A cop perceives a deadly weapon, not the age of the possessor of such. This is called “reality.” If possible a verbal command is given, and in most cases a “child” (from a five year old to a 15-year-old 195lb. “baby”) freezes as young people tend to do—and they are wounded or killed for not dropping it or pointing the “gun” towards officers as they have been indirectly taught to so by their parents—because what else are toy guns used for other than pointing at each other to simulate shooting?
Are cops trained to shoot 5 to 15 year olds? NO. Don’t start that. But they are trained to react to deadly weapons, and I can tell you from experience, we don’t usually get to inspect the other guy’s pistol or rifle prior to a firefight.
And given these weapons’ historical tendency to kill or maim, cops have to err on the side of caution. And is it difficult? Well, let’s point a pistol at your head and see where your concentration goes. (*Hint: That $@#% is downright distracting.)
I have a home with handguns in it. I’ve raised two boys. My point?
At no time did I think it was reasonable to expect a child who thought the puppets on “Sesame Street” were real to know that there is a difference between a fake gun and a real gun. And conversely, as that child got older?
At no time did I expect a police officer to have to look at a 12-year-old “child” and decide if it’s a fake gun or a real gun.
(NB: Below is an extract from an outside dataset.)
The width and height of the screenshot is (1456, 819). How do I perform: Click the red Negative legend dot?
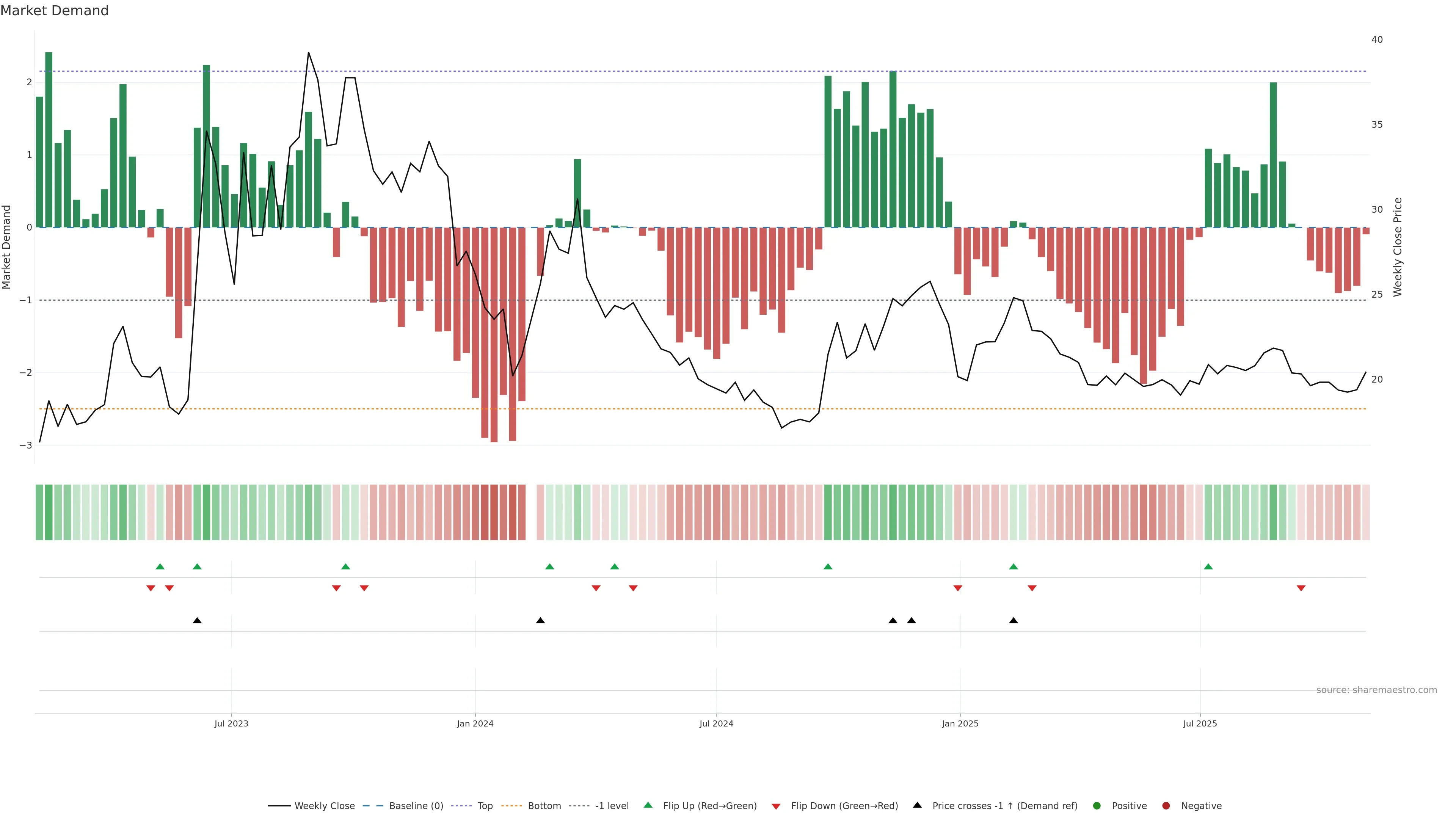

The world is more complicated than you think it is, particularly during the one-to-two split seconds when you believe someone may be trying to kill you, and kids should not be set up to fail by their parents, no matter how good their intentions are.
Guns in my opinion are not toys. I actually believe most people would agree on that. So, despite this, when parents insist on teaching kids that they are with the purchase of a “realistic fake one,” at least give the kid (and the cop) a fighting chance by making it yellow or orange or both, and leave the attorney general alone.
The parents really are the problem in this case—not the laws.
When officer Alexander D. Teach is not patrolling our fair city on the heels of the criminal element, he spends his spare time volunteering for the Boehm Birth Defects Center.